* **EXERCISE OBJECTIVE**
Copy the data from the line with "Task: Click the more" to the line with "pos(149,125)", requests included, but scale every coordinate in the answers by 0.25, rounding to whole numbers with halves rounded up. Leave out the pictures.

* **MATERIAL SHOWN**

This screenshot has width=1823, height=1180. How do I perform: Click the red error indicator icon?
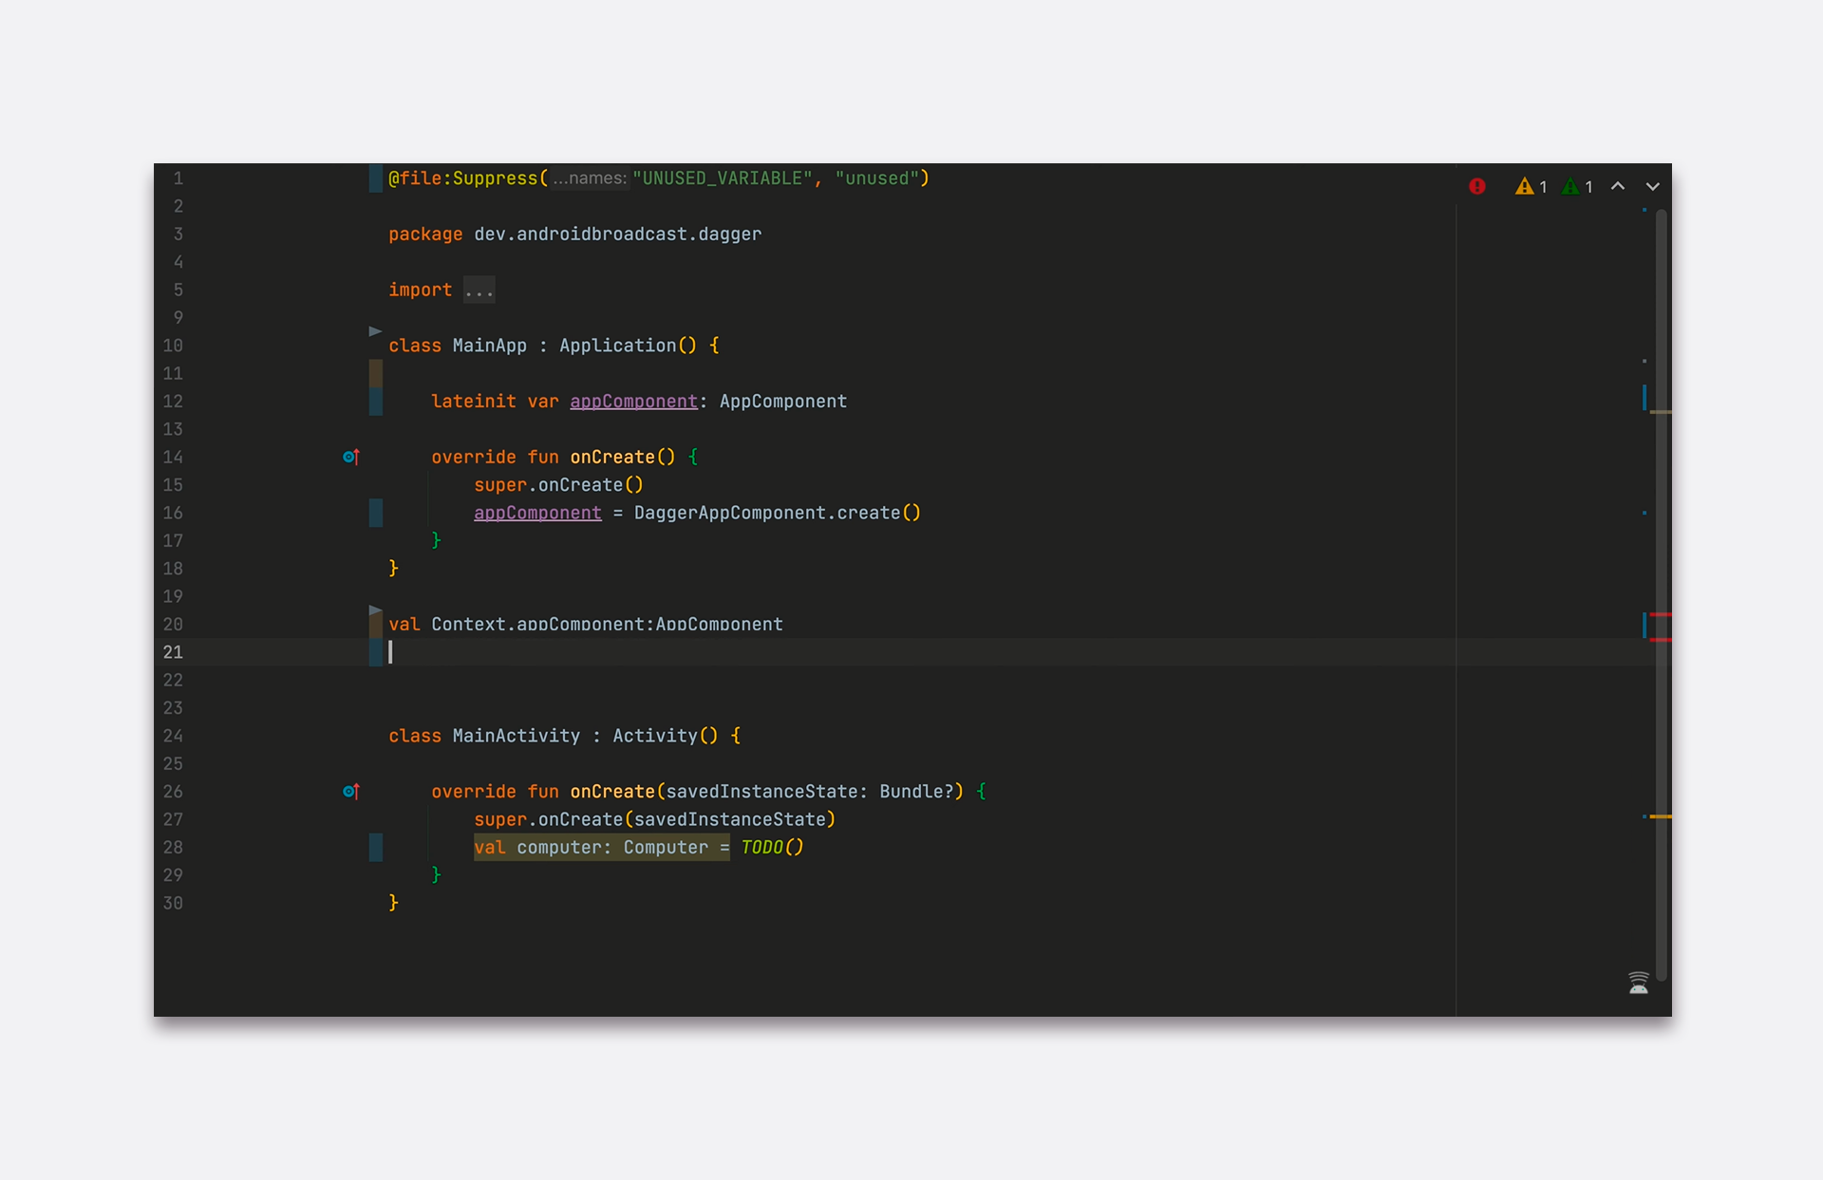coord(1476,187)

---

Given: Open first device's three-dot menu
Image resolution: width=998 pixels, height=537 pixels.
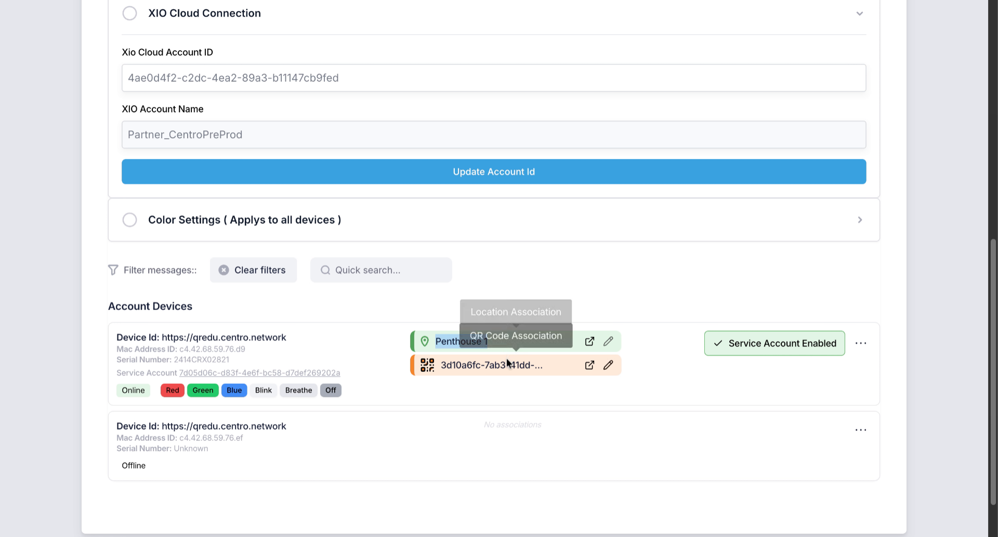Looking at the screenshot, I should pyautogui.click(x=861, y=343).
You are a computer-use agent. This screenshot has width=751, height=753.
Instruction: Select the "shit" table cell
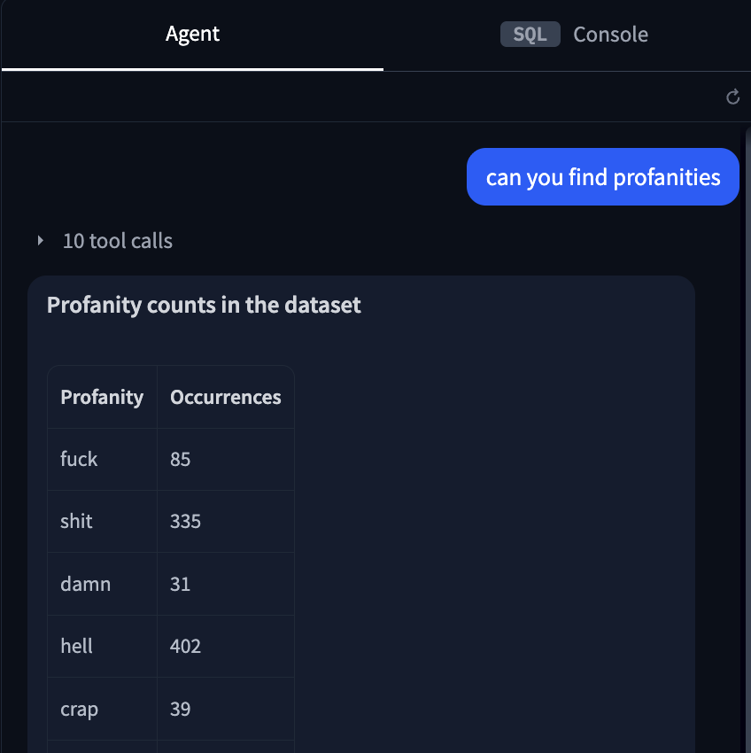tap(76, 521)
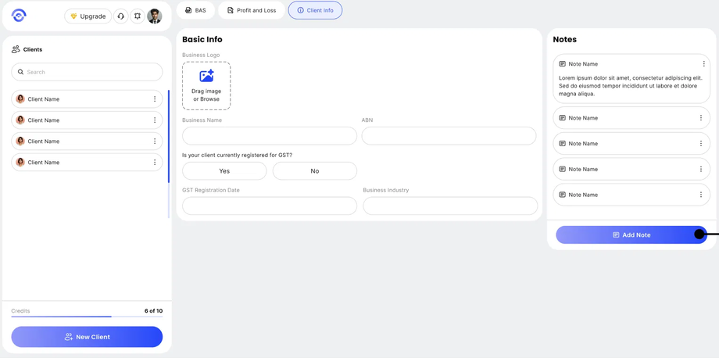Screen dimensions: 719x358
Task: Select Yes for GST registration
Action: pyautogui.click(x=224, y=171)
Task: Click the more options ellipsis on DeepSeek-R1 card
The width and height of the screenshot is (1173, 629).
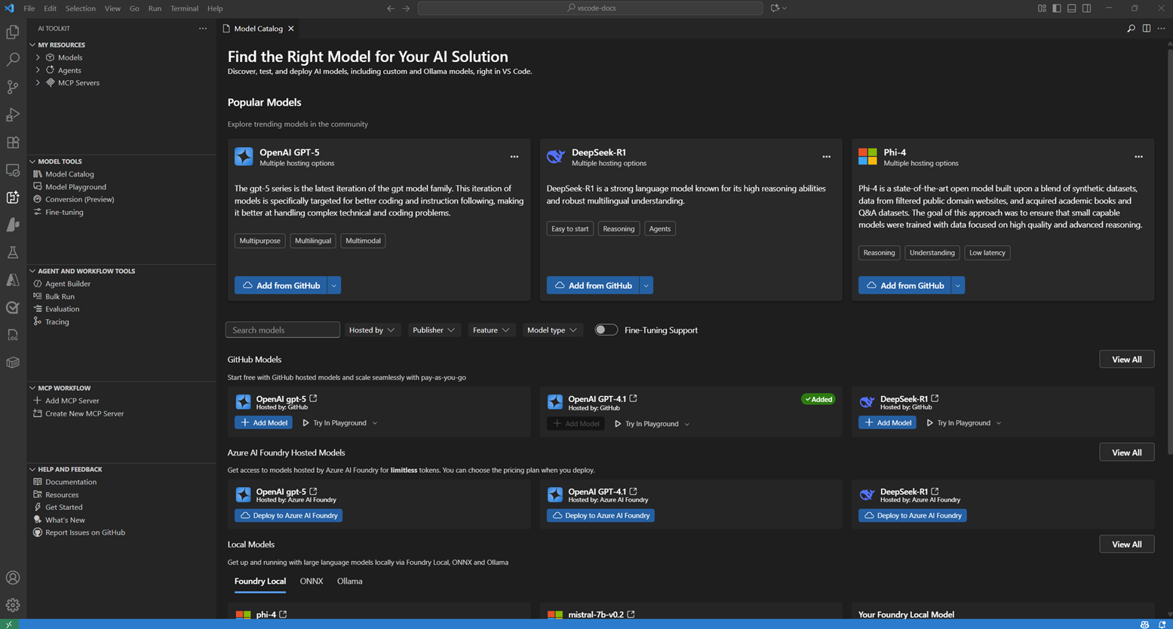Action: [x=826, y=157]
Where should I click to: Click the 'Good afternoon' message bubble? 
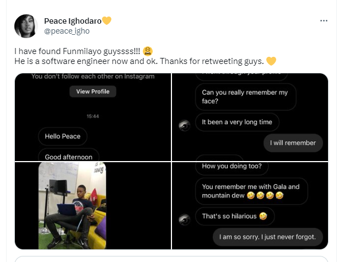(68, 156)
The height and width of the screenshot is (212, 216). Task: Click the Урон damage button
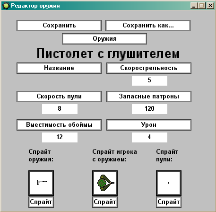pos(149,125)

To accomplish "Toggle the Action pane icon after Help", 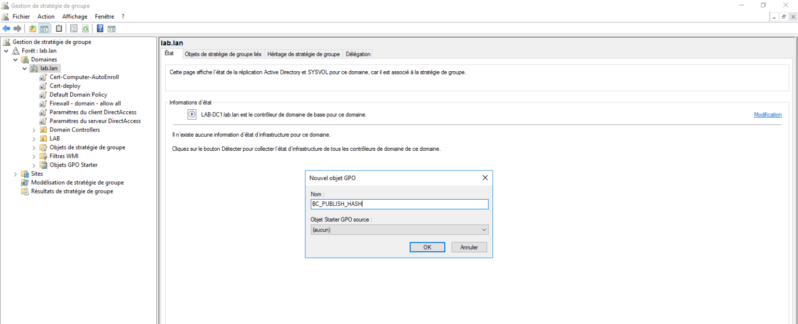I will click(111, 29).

==

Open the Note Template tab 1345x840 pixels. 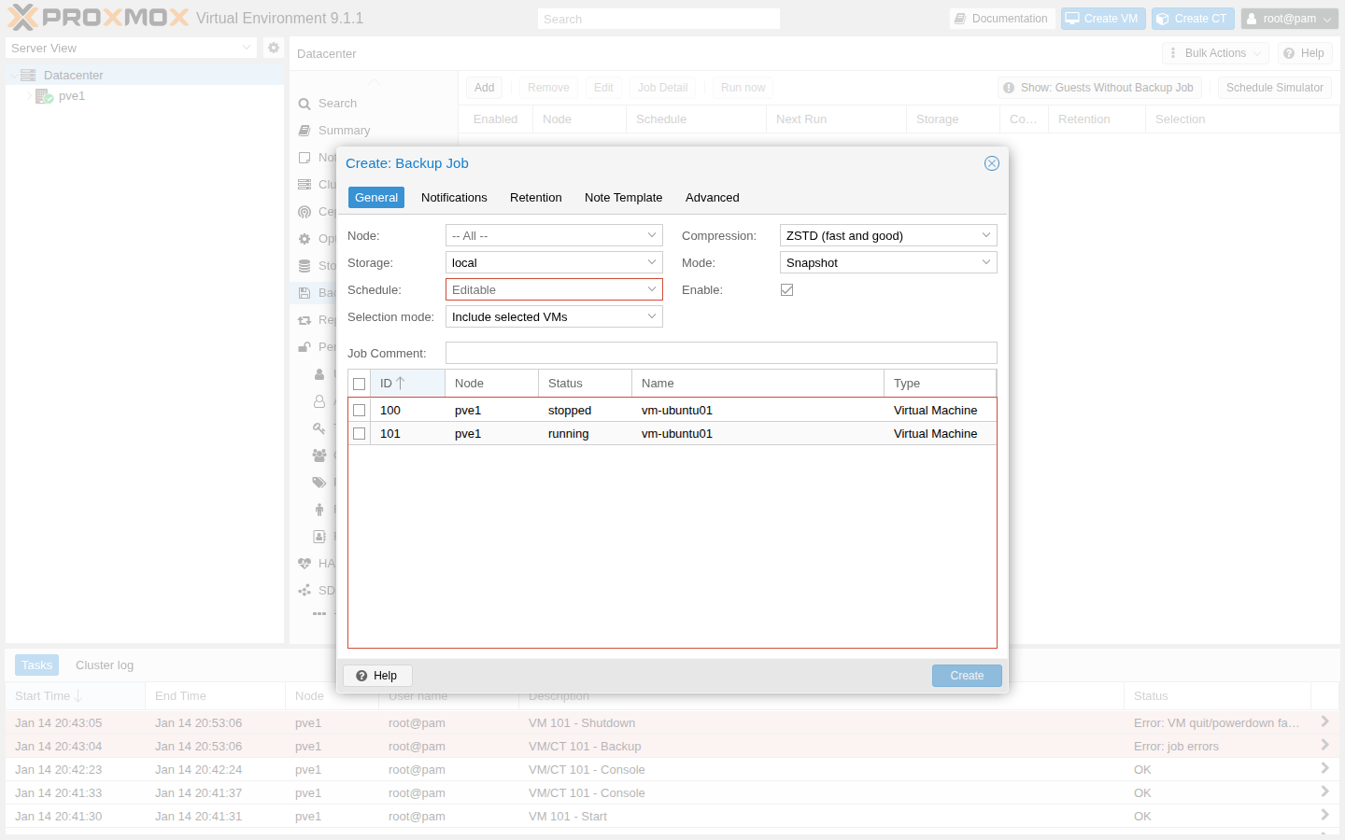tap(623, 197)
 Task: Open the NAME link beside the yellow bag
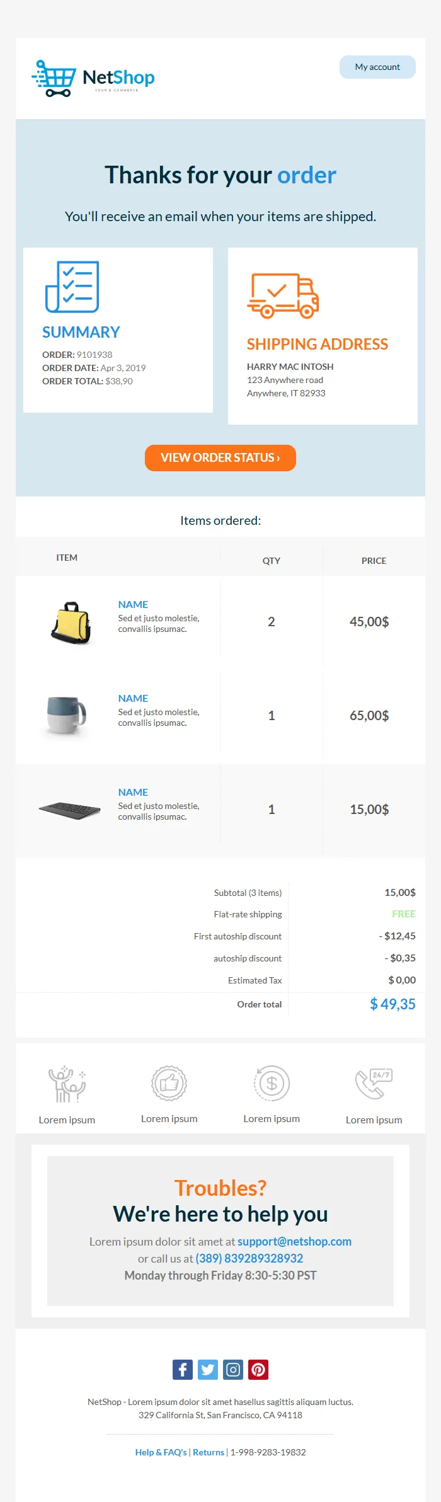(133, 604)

* **RESPONSE TO THE TASK**
Task: Click the more options ellipsis on DeepSeek-R1 card
The width and height of the screenshot is (1173, 629).
Action: [x=207, y=39]
Where should I click to: Click the 'Good afternoon' message bubble? 
(17, 39)
The height and width of the screenshot is (212, 216). Task: Click the Урон damage button
pos(37,31)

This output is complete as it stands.